Yemen names new PM in fresh bid to end crisis: state media
SANAA - Agence France-Presse
Yemen's envoy to the United Nations Khalid Bahah talks during an interview with Reuters in Sanaa in this May 21, 2014 file photo. REUTERS Photo
President Abdrabuh Mansur Hadi Oct. 13 named Yemen's envoy to the UN Khalid Bahah as his new premier, his second bid this month to end the country's political crisis, state news agency Saba said."After consultations over several nominees, all advisors nominated Khalid Mahfoudh Bahah," Saba reported.
Hadi's move came after Ahmed Awad bin Mubarak rejected his nomination only 24 hours after he was appointed on Tuesday following strong opposition from Shiite rebels.
The rebels, known as Huthis from the name of their leading family, stormed into Sanaa in a lightning offensive on September 21 and proceeded to establish a strong military presence, mounting patrols and manning checkpoints.

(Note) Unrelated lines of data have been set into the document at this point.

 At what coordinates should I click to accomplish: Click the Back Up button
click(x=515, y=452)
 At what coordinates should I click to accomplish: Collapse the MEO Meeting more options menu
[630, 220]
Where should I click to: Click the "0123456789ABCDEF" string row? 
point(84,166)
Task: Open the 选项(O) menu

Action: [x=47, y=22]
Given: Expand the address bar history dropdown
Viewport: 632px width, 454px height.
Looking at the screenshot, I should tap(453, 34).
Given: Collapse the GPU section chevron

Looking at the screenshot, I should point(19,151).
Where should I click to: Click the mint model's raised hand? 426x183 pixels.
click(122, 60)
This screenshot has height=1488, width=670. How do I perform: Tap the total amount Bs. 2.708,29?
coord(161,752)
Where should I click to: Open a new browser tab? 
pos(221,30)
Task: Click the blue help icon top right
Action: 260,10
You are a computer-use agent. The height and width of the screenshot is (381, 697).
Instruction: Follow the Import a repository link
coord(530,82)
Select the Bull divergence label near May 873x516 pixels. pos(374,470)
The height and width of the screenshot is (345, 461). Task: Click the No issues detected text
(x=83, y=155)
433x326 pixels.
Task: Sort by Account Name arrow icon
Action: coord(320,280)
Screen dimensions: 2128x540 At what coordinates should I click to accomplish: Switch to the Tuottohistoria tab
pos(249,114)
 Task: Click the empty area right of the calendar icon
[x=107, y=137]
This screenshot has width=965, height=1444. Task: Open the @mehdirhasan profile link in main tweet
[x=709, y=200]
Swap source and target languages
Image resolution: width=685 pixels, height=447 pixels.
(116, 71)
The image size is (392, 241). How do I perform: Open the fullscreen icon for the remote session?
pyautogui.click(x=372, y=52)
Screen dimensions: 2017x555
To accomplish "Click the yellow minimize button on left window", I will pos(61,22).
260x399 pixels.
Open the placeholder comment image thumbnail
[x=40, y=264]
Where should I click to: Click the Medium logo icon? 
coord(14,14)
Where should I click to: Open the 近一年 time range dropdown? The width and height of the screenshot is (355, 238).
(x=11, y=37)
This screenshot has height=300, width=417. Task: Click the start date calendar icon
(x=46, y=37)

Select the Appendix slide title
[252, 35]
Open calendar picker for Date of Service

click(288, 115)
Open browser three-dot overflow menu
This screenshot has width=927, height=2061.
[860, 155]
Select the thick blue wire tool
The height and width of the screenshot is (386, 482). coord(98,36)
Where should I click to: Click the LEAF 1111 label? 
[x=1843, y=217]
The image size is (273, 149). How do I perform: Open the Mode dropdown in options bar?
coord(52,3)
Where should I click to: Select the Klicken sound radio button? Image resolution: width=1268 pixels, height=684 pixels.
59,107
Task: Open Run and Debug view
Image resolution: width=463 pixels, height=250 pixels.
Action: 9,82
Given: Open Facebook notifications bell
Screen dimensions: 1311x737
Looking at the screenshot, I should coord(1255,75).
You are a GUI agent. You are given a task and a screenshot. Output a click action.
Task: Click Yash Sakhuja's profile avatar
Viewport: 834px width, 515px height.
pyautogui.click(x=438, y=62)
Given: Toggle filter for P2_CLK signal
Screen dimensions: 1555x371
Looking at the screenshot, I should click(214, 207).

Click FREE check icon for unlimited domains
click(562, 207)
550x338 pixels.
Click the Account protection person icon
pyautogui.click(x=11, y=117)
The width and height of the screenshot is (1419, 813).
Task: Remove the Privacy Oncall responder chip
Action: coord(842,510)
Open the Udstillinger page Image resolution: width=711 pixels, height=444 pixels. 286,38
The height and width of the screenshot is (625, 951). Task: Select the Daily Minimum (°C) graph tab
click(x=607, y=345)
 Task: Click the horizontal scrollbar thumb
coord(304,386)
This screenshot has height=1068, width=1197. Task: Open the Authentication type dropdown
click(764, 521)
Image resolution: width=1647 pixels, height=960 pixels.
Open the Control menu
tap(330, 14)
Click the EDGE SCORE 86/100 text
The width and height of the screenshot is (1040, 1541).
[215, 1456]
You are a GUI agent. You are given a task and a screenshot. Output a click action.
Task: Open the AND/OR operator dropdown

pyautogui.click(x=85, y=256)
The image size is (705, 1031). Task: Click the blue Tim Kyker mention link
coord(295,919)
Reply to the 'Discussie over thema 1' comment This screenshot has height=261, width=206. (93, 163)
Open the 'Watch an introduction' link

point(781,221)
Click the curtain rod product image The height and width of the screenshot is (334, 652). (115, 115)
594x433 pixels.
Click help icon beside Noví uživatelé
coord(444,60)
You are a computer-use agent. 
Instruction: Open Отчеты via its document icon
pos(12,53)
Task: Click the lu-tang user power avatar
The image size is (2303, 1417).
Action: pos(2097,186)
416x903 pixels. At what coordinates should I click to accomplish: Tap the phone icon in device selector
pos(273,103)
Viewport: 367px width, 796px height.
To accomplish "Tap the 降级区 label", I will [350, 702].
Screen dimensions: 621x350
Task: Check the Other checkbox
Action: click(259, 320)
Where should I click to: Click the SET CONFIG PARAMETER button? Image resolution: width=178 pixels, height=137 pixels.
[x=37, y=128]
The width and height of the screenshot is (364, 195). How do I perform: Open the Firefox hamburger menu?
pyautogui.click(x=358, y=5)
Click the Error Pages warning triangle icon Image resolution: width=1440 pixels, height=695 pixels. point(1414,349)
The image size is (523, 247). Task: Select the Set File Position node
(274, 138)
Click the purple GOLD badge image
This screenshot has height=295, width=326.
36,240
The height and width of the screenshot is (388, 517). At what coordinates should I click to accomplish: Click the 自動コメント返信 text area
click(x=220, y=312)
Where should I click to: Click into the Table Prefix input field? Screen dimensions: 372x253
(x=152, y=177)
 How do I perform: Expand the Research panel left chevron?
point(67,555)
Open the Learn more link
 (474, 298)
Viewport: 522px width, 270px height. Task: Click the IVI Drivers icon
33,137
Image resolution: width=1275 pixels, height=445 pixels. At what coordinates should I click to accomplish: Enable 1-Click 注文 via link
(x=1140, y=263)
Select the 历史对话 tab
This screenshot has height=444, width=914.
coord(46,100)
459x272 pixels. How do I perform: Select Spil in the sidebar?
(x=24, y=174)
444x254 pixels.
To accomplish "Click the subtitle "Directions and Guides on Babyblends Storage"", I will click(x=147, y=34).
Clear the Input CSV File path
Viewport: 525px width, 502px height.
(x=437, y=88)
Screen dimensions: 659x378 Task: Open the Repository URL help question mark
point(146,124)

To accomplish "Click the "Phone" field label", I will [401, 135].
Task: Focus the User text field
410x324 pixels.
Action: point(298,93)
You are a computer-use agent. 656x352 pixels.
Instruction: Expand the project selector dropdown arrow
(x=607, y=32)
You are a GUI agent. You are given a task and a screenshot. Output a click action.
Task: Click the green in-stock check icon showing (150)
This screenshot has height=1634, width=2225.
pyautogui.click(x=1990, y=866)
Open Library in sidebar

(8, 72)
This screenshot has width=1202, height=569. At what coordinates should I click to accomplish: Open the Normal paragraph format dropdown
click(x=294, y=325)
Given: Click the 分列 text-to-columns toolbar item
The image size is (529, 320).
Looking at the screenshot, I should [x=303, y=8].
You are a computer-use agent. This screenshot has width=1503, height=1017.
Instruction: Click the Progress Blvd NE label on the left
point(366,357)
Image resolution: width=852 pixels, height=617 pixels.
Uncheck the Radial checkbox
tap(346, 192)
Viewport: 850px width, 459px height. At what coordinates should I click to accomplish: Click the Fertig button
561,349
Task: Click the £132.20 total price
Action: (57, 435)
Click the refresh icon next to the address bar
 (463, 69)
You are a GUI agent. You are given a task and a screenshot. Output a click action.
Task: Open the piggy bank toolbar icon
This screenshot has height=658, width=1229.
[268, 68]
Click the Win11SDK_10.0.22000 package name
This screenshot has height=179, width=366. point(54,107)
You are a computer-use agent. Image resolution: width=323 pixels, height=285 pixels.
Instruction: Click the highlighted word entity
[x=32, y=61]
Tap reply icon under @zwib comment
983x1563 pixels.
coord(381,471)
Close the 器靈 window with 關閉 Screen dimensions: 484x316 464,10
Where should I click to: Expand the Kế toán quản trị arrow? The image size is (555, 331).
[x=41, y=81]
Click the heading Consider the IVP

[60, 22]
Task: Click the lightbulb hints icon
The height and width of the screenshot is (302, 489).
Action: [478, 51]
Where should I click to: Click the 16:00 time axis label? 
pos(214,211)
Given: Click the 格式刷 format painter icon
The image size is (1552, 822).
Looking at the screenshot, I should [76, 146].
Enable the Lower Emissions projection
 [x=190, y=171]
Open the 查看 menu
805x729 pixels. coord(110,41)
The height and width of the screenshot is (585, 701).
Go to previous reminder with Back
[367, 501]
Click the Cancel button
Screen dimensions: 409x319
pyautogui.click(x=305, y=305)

The nomination of a neutral prime minister is stipulated in a UN-sponsored ceasefire deal that also provides for the withdrawal of the rebels from Sanaa once the premier has been named, their disarmament and revitalisation of the political transition.
The insurgents have refused to withdraw from the city despite the deal to give them more influence with the Sunni-dominated government.
Bahah is from the southeastern Hadramawt province. He studied adminstration and finance in his home country as well as India.
He was Yemen's ambassador in Canada, and later the impoverished country's minister of oil and minerals, before he became its envoy at the United Nations in August.
Yemen has been wracked by political turmoil since a 2011 uprising forced veteran strongman Ali Abdullah Saleh from office, with rebels and militants battling to exploit a power vacuum.
On Thursday, suicide attacks killed 47 people in the capital Sanaa and 20 soldiers in Hadramawt province.
The Sanaa bombing targeted a gathering of supporters of Shiite rebels who are demanding a greater role in decision making as well as political and economic reform and was claimed by Al-Qaeda in the Arabian Peninsula.
AQAP is considered by the United States to be the deadliest branch of the extremist network.
The Huthis, who complain of marginalisation by Sanaa, are concentrated in the mostly Shiite northern highlands in otherwise Sunni-majority Yemen.